Making the invisible visible: A photographer’s quest to normalize mental illnesses through nude photography

A natural state for the human body, nudity in art has always been a complex issue. It is a topic that polarizes people on grounds of morality, gender inequality and ideas of public decency. Heavily dependent on context, nudity in any art form requires careful conceptualization on the part of the artist and judicious interpretation on the part of the viewer.  

To better understand the place nudity holds in photography and self-expression, we spoke to Mannat Atwal, a self- taught photographer who has undertaken the challenge of normalizing nudity in photography and through his work, starting conversations around mental health.

It started as a noble endeavour – to alter the perception amongst Indians that nudity is vulgar and pornographic. But soon Mannat realized that he could use this form of photography to express his own struggles with mental illness. Using the human body as a conduit, he began sharing his own story with the world.

Mannat feels that despite the number of Indians suffering from mental health disorders being on the rise, they are still largely invisible to society. Stigmatized and shamed, people suffering from these disorders are seldom given a space to express their pain. As a result, most of his work deals with this widespread repression of mental anguish and one’s inner struggles.

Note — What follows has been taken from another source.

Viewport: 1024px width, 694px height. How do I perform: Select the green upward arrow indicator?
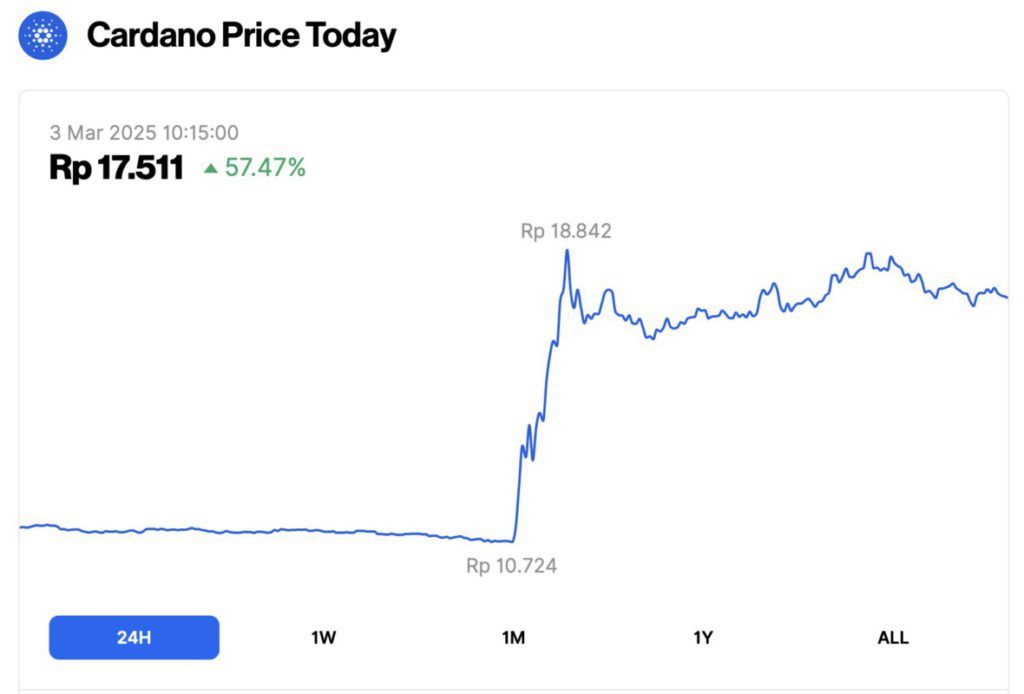click(213, 168)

In order to do justice to such sensitive concepts, he picks models who can relate with the idea behind them. He feels that working together becomes much easier that way. Mannat tries his best to help his models relax, and encourages them to be themselves. “If I view my models with lust, it will translate into my work. Then I can’t get people to change their perspectives.” he says.

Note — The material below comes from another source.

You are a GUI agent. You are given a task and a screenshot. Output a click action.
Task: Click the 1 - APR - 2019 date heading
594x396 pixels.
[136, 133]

It is only recently that he has actively shared his work on social media channels. “I mostly send my work to international publications since they have a more nuanced understanding of nude photography. But I have started posting my work on my Instagram profile now because this is how I can change the perspective of people around me.”

However, like every artist trying to gain visibility on Instagram, Mannat too finds the platform’s dogmatic censorship guidelines annoying and limiting. “For some concepts, it is vital to show the human body in its entirety. But if I have to censor my work for Instagram, I feel like I’m not being fair to my own work so I end up not posting these works on my feed” he points out.

On realising that he hadn’t yet worked with male models, Mannat recently organized a nude photoshoot with a male model. Through this series he wants people to accept their flawed traits. He feels that rather than accepting their dark side, people always push themselves to portray a picture of perfection. This often takes a toll on their mental well-being. He believes that people should embrace their shortcomings as they accept their more socially acceptable traits.  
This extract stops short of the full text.